(YOUR INSTRUCTIONS): Once the line with "Task: Copy the pin link with chain icon" is found in the entries below, print it and each following line exactly, stopping after the line with "Given: Click the 16:30 time axis label"; print nothing else.

(GIVEN DATA):

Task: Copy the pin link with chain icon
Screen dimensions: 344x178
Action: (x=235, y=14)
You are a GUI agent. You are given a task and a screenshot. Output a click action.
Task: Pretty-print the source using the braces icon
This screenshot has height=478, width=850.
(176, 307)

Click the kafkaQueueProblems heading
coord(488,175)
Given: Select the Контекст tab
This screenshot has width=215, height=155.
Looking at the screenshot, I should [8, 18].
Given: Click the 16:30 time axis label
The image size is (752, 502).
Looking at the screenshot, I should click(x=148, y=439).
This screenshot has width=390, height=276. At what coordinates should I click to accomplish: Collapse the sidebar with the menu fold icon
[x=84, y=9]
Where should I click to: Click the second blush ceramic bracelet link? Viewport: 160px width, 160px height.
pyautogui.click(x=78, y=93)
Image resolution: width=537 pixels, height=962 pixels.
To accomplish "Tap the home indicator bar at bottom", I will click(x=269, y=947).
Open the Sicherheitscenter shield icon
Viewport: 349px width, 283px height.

--

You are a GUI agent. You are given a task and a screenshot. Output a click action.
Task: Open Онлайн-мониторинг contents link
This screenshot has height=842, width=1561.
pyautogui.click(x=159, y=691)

* * *

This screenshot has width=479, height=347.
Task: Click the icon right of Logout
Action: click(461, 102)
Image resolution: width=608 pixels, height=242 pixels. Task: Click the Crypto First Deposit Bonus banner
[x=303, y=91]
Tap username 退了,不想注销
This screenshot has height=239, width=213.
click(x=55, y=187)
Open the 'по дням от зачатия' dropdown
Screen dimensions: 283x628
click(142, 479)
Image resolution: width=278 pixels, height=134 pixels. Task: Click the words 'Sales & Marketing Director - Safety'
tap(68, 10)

(WRITTEN RESPONSE):
Task: Copy the pin link with chain icon
Screen dimensions: 344x178
Action: (x=235, y=14)
You are a GUI agent. You are given a task and a screenshot. Output a click action.
Task: Pretty-print the source using the braces icon
This screenshot has height=478, width=850.
(176, 307)

Click the kafkaQueueProblems heading
coord(488,175)
Given: Select the Контекст tab
This screenshot has width=215, height=155.
Looking at the screenshot, I should [8, 18].
Given: Click the 16:30 time axis label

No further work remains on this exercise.